Study material section start

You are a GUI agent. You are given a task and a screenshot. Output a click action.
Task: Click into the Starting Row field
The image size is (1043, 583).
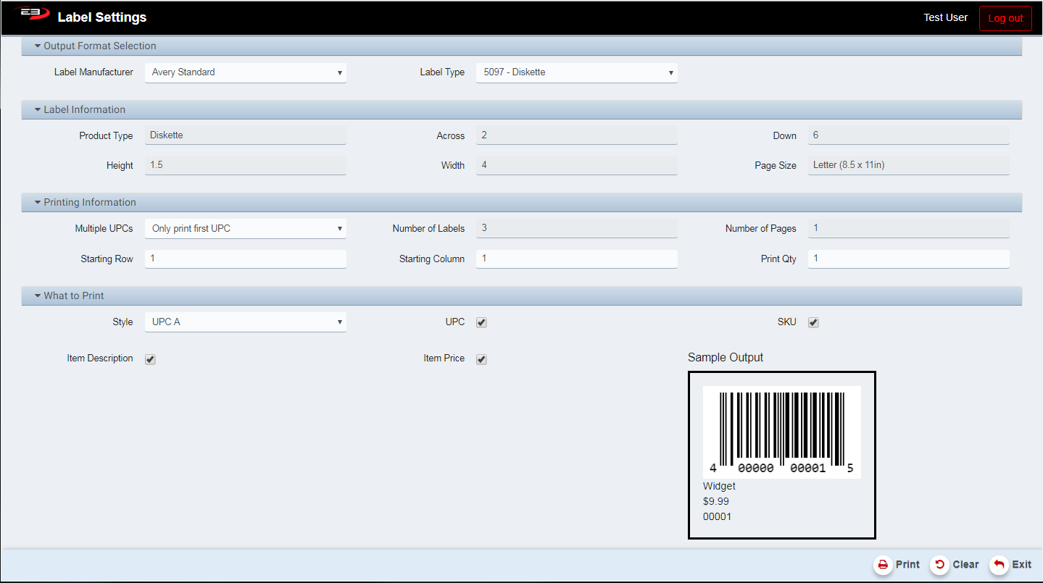(246, 259)
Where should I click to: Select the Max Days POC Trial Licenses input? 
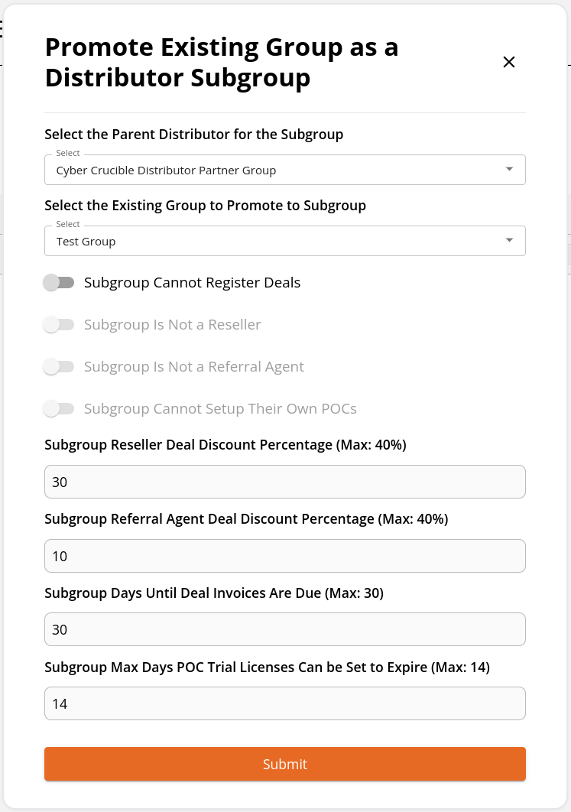[284, 703]
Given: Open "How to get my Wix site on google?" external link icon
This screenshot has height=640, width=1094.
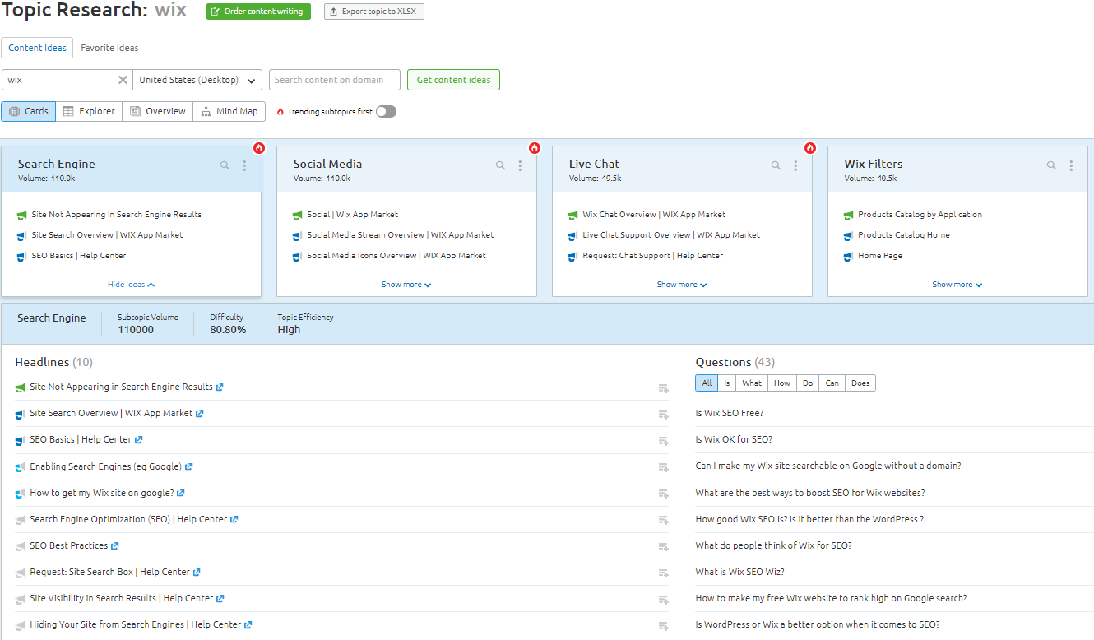Looking at the screenshot, I should click(x=180, y=493).
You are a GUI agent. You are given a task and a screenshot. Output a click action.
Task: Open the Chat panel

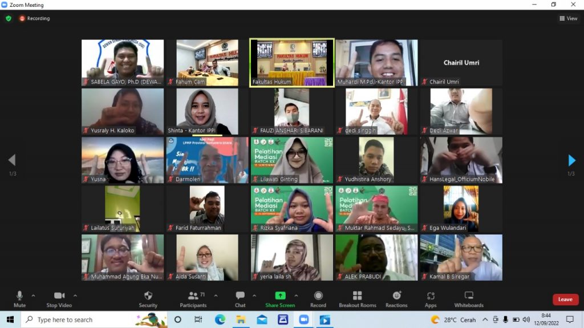coord(240,295)
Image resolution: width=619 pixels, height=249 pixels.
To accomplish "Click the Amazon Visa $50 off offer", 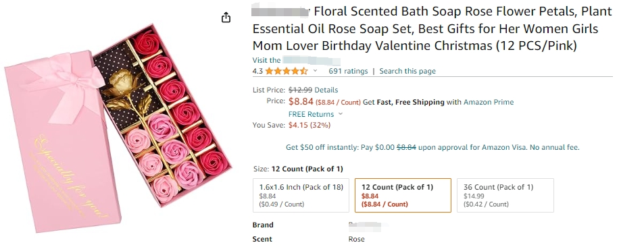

Study material section end

■ **What you will do**
Each entry above is to be written out exactly. The pictures stay out.

■ **Your response**
You are a GUI agent. You are given a task and a screenshot. Output a click action.
Task: Click into the Starting Row field
The image size is (1043, 583).
(246, 259)
Where should I click to: Select the Max Days POC Trial Licenses input? 
[284, 703]
Given: Open "How to get my Wix site on google?" external link icon
This screenshot has height=640, width=1094.
Looking at the screenshot, I should click(x=180, y=493).
You are a GUI agent. You are given a task and a screenshot. Output a click action.
Task: Open the Chat panel

coord(240,295)
Image resolution: width=619 pixels, height=249 pixels.
To accomplish "Click the Amazon Visa $50 off offer", 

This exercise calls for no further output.